• _TASK BRIEF_:
Give back the full data character for character.

----

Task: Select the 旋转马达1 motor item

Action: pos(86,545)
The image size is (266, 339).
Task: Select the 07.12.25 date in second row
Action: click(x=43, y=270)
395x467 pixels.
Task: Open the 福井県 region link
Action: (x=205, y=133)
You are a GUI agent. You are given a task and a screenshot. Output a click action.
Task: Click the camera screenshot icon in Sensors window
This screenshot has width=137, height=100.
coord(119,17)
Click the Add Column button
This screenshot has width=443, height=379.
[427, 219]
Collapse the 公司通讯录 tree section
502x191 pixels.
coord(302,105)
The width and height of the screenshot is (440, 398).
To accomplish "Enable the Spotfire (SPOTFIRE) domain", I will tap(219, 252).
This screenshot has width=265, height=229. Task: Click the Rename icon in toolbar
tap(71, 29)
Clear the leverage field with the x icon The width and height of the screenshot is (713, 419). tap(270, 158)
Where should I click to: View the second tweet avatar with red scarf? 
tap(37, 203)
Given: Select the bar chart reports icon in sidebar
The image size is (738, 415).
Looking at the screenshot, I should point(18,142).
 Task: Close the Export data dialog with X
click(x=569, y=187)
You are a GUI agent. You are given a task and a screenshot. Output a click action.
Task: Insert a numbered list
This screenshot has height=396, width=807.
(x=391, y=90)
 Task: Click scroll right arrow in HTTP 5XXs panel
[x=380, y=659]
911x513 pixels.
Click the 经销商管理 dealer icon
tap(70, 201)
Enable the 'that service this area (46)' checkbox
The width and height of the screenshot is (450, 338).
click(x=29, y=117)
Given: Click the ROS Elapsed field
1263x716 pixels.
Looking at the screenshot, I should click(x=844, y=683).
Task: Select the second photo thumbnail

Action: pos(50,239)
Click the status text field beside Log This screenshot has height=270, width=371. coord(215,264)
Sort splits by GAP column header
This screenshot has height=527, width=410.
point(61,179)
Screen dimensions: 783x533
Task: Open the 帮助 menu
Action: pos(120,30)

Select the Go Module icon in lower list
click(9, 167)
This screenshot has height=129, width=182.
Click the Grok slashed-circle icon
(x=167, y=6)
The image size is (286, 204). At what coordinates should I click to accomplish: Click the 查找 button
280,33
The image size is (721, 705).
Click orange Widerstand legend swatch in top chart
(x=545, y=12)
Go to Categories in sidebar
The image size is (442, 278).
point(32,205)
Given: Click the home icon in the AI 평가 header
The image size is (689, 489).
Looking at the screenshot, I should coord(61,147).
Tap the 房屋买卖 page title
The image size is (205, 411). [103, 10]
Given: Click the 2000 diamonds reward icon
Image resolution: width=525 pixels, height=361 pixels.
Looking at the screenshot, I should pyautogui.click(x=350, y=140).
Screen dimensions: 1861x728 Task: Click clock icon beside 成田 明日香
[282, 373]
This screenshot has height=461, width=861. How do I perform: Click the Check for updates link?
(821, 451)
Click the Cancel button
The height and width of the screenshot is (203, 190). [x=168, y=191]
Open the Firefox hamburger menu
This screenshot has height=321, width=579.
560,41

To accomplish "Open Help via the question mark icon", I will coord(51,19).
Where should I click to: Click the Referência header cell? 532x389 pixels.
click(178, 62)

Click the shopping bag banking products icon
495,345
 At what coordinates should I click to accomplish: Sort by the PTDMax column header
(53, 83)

----

• _EXPECTED ANSWER_:
Task: Select the 旋转马达1 motor item

Action: pos(86,545)
The image size is (266, 339).
Task: Select the 07.12.25 date in second row
Action: click(x=43, y=270)
395x467 pixels.
Task: Open the 福井県 region link
Action: (x=205, y=133)
You are a GUI agent. You are given a task and a screenshot. Output a click action.
Task: Click the camera screenshot icon in Sensors window
This screenshot has width=137, height=100.
coord(119,17)
Click the Add Column button
This screenshot has width=443, height=379.
[427, 219]
Collapse the 公司通讯录 tree section
502x191 pixels.
coord(302,105)
The width and height of the screenshot is (440, 398).
To accomplish "Enable the Spotfire (SPOTFIRE) domain", I will tap(219, 252).
This screenshot has width=265, height=229. Task: Click the Rename icon in toolbar
tap(71, 29)
Clear the leverage field with the x icon The width and height of the screenshot is (713, 419). tap(270, 158)
Where should I click to: View the second tweet avatar with red scarf? 
tap(37, 203)
Given: Select the bar chart reports icon in sidebar
The image size is (738, 415).
Looking at the screenshot, I should point(18,142).
 Task: Close the Export data dialog with X
click(x=569, y=187)
You are a GUI agent. You are given a task and a screenshot. Output a click action.
Task: Insert a numbered list
This screenshot has height=396, width=807.
(x=391, y=90)
 Task: Click scroll right arrow in HTTP 5XXs panel
[x=380, y=659]
911x513 pixels.
Click the 经销商管理 dealer icon
tap(70, 201)
Enable the 'that service this area (46)' checkbox
The width and height of the screenshot is (450, 338).
click(x=29, y=117)
Given: Click the ROS Elapsed field
1263x716 pixels.
Looking at the screenshot, I should click(x=844, y=683).
Task: Select the second photo thumbnail

Action: pos(50,239)
Click the status text field beside Log This screenshot has height=270, width=371. coord(215,264)
Sort splits by GAP column header
This screenshot has height=527, width=410.
point(61,179)
Screen dimensions: 783x533
Task: Open the 帮助 menu
Action: pos(120,30)

Select the Go Module icon in lower list
click(9, 167)
This screenshot has height=129, width=182.
Click the Grok slashed-circle icon
(x=167, y=6)
The image size is (286, 204). At what coordinates should I click to accomplish: Click the 查找 button
280,33
The image size is (721, 705).
Click orange Widerstand legend swatch in top chart
(x=545, y=12)
Go to Categories in sidebar
The image size is (442, 278).
point(32,205)
Given: Click the home icon in the AI 평가 header
The image size is (689, 489).
Looking at the screenshot, I should coord(61,147).
Tap the 房屋买卖 page title
The image size is (205, 411). [103, 10]
Given: Click the 2000 diamonds reward icon
Image resolution: width=525 pixels, height=361 pixels.
Looking at the screenshot, I should pyautogui.click(x=350, y=140).
Screen dimensions: 1861x728 Task: Click clock icon beside 成田 明日香
[282, 373]
This screenshot has height=461, width=861. How do I perform: Click the Check for updates link?
(821, 451)
Click the Cancel button
The height and width of the screenshot is (203, 190). [x=168, y=191]
Open the Firefox hamburger menu
This screenshot has height=321, width=579.
560,41

To accomplish "Open Help via the question mark icon", I will coord(51,19).
Where should I click to: Click the Referência header cell? 532x389 pixels.
click(178, 62)

Click the shopping bag banking products icon
495,345
 At what coordinates should I click to accomplish: Sort by the PTDMax column header
(53, 83)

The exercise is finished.